[Collected data entries]
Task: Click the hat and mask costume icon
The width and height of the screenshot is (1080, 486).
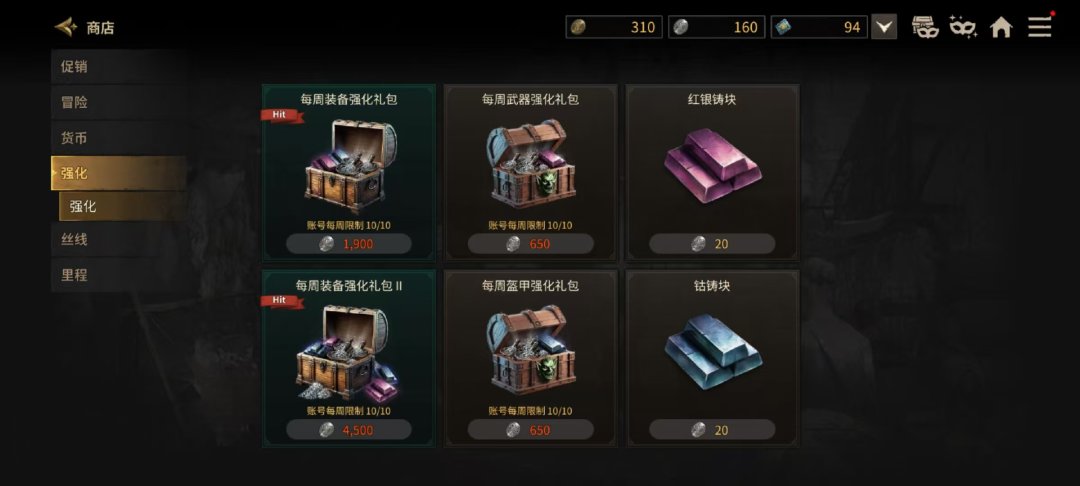Action: coord(925,28)
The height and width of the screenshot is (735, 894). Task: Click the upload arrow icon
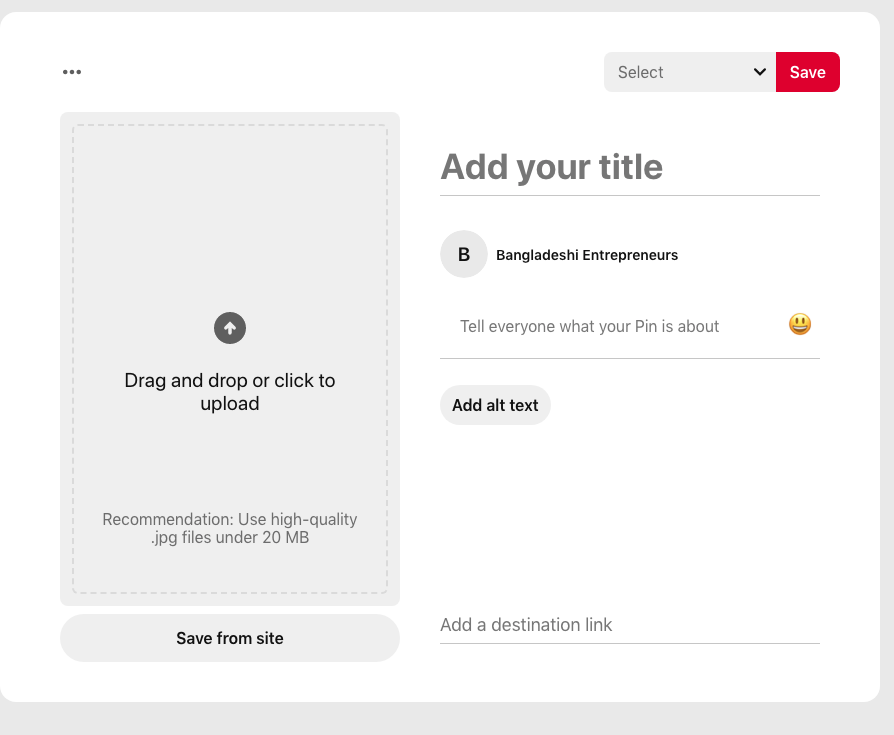point(230,328)
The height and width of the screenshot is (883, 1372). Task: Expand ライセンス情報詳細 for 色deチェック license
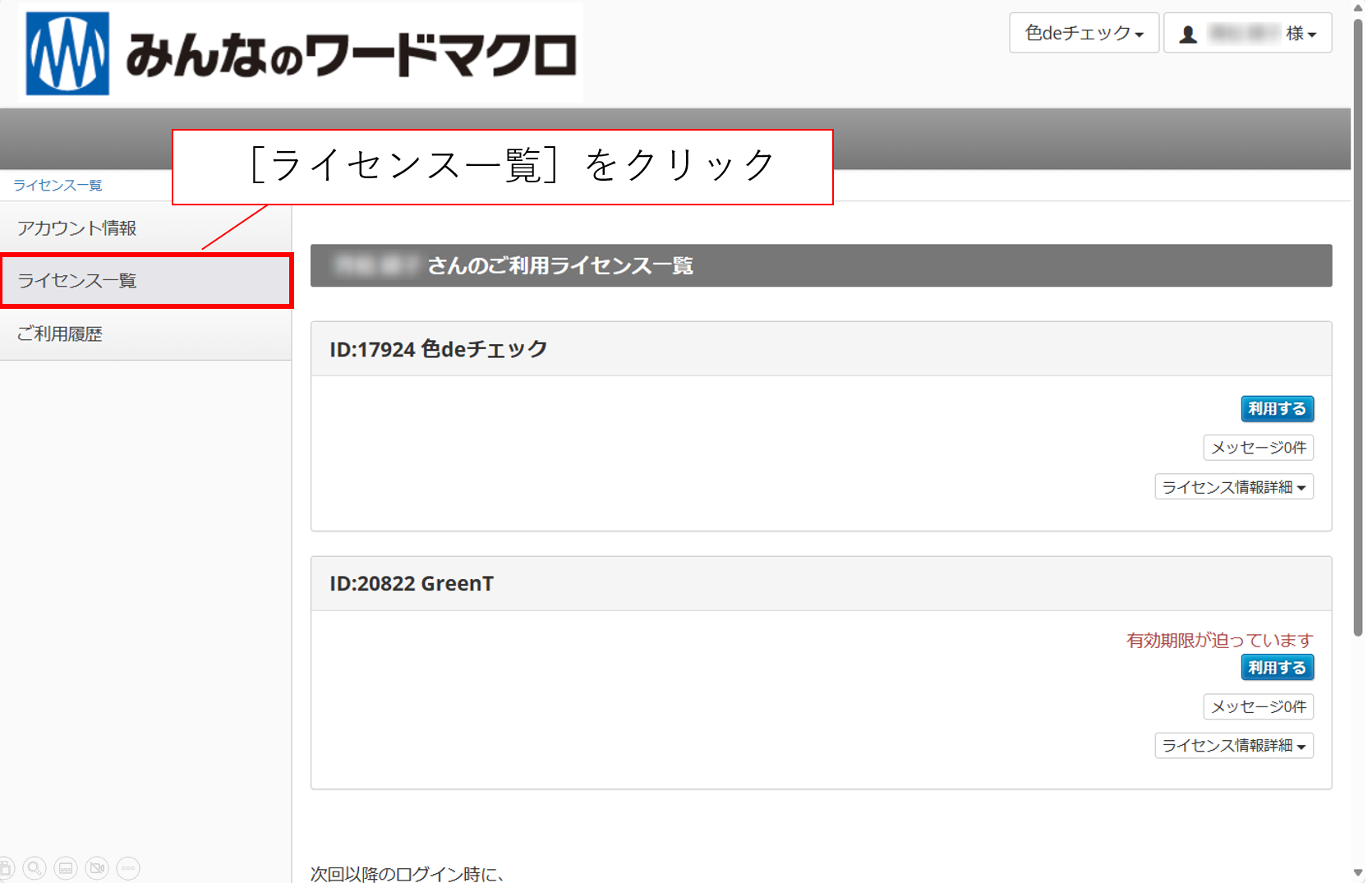(x=1233, y=487)
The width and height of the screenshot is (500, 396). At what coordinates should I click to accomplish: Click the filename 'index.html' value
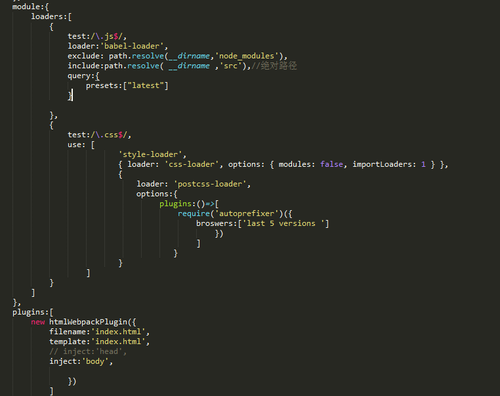[118, 332]
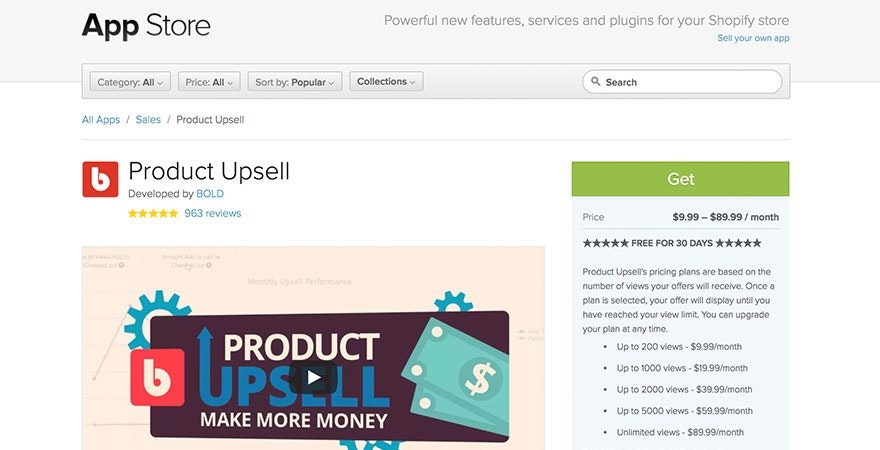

Problem description => Could you return exactly the lines starting with the one that contains "The width and height of the screenshot is (1080, 486)." and ending with the last line of the data above? Leave the pictures out.

Task result =>
The width and height of the screenshot is (1080, 486).
Action: coord(925,28)
The height and width of the screenshot is (735, 894). Task: Click the upload arrow icon
point(230,328)
The height and width of the screenshot is (883, 1372). Task: Expand ライセンス情報詳細 for 色deチェック license
(x=1233, y=487)
The width and height of the screenshot is (500, 396). At what coordinates should I click to accomplish: Click the filename 'index.html' value
[118, 332]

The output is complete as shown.